Statistical Arbitrage is a quantitative approach that exploits the price differences between assets. Here, we’ll focus on pairs trading for crypto and use perpetual futures on Binance.

Step One: Gather Universe

First we want to gather a list of suitable USDT perpetual futures pairs on Binance. Some things to look for when choosing pairs would be:

• High trading volumes and liquidity. Ensures tighter bid-ask spreads, reducing trading costs.
• Fundamental Relationship. Might be a good idea to start with pairs that have similarities such as having common use cases.
• Historical Data. Here we want to check for correlation and cointegration which is essential when implementing the strategy.

cryptos = [
    "BTCUSDT", "ETHUSDT", "LINKUSDT", "BNBUSDT", "TRXUSDT", "DOTUSDT", "ADAUSDT", "EOSUSDT", "LTCUSDT",
    "BCHUSDT", "XRPUSDT", "ETCUSDT", "FILUSDT", "EGLDUSDT", "DOGEUSDT", "UNIUSDT", "THETAUSDT", "XLMUSDT",
    "SOLUSDT", "FTMUSDT", "SANDUSDT", "MANAUSDT", "AVAXUSDT", "GALAUSDT", "MATICUSDT", "NEARUSDT",
    "ATOMUSDT", "AAVEUSDT", "AXSUSDT", "ROSEUSDT", "XTZUSDT", "ICXUSDT", "ALGOUSDT", "RUNEUSDT",
    "APEUSDT", "VETUSDT", "ZILUSDT", "KNCUSDT", "XMRUSDT", "GMTUSDT", "OPUSDT", "ENSUSDT", "CHZUSDT", "APTUSDT"
]

BTC/USDT + ETH/USDT => 2 largest market cap crypto historically exhibiting strong correlation
ETH/USDT + LINK/USDT or DOT/USDT => all play roles in the smart contract and decentralized application space
BCH/USDT + LTC/USDT => Both bitcoin cash and litecoin are bitcoin forks and have similarities in use case and market perception
UNI/USDT + SUSHI/USDT => DeFi pairs
XMR/USDT + ZEC/USDT => Category specific coins (privacy)

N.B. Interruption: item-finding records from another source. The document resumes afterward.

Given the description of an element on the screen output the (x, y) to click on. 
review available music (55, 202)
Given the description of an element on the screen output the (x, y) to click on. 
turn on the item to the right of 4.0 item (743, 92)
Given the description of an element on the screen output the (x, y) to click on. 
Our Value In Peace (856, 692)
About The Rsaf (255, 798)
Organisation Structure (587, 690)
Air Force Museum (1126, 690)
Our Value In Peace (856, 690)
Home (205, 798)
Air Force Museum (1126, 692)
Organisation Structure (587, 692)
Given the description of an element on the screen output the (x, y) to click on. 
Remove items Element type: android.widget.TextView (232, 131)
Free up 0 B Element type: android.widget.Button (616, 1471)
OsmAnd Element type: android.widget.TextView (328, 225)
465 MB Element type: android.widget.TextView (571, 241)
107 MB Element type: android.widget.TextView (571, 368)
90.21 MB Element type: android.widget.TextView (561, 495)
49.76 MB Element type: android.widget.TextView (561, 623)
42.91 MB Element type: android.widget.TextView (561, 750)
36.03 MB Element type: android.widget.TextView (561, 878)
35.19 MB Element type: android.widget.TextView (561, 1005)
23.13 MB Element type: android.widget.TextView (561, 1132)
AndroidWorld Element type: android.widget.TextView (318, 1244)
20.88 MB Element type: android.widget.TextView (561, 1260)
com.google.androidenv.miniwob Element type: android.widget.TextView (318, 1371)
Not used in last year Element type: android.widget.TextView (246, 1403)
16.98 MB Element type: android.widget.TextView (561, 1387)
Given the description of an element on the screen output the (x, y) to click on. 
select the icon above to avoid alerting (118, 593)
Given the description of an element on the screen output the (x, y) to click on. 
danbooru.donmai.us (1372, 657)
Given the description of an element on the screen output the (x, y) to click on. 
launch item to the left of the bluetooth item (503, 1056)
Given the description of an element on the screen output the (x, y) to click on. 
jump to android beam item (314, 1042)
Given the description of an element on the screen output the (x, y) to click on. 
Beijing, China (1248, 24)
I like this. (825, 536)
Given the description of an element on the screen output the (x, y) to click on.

We want to regularly re-evaluate because just because a pair is cointegrated in one period, doesn’t mean it will remain so.

Step 2: Correlation

Once we’ve selected some possible pairs, I want to first check for correlation amongst our pairs. I first want to get an intuitive understanding how two pairs may move together and to filter out any we know uncorrelated pairs.

Quick recap of correlation. Just measures the strength and direction of the linear relationship between 2 variables. It tells us if one variable increases the other tends to increase (positive) or decrease (negative). If the two variable do not show any consistent pattern together, their correlation is close to zero.

The correlation equation is defined as:

$$ r = \frac{n(\Sigma xy) - (\Sigma x)(\Sigma y)}{\sqrt{[n\Sigma x^2 - (\Sigma x)^2][n\Sigma y^2 - (\Sigma y)^2]}}

$$

$$ n \text{ is the number of paired data points.} \\ \Sigma xy \text{ is the sum of the products of paired scores.} \\ \Sigma x \text{ and } \Sigma y \text{ are the sums of the } x \text{ scores and } y \text{ scores, respectively.} \\ \Sigma x^2 \text{ and } \Sigma y^2 \text{ are the sums of the squares of the } x \text{ scores and } y \text{ scores, respectively.}

$$

Here’s a correlation matrix of some of the top pairs of the last month on hourly bars.

So we’ve found our list of correlated pairs that we want to explore. Now onto the cointegration test.

Step 3: Cointegration

In the context of financial markets, if one assets prices increases for a bit while the other decreases, they will eventually come back to a relationship that remains relatively constant overtime.

It refers to the situation where two or more time series move together over time, even if they are non-stationary (i.e., their means and variances change over time).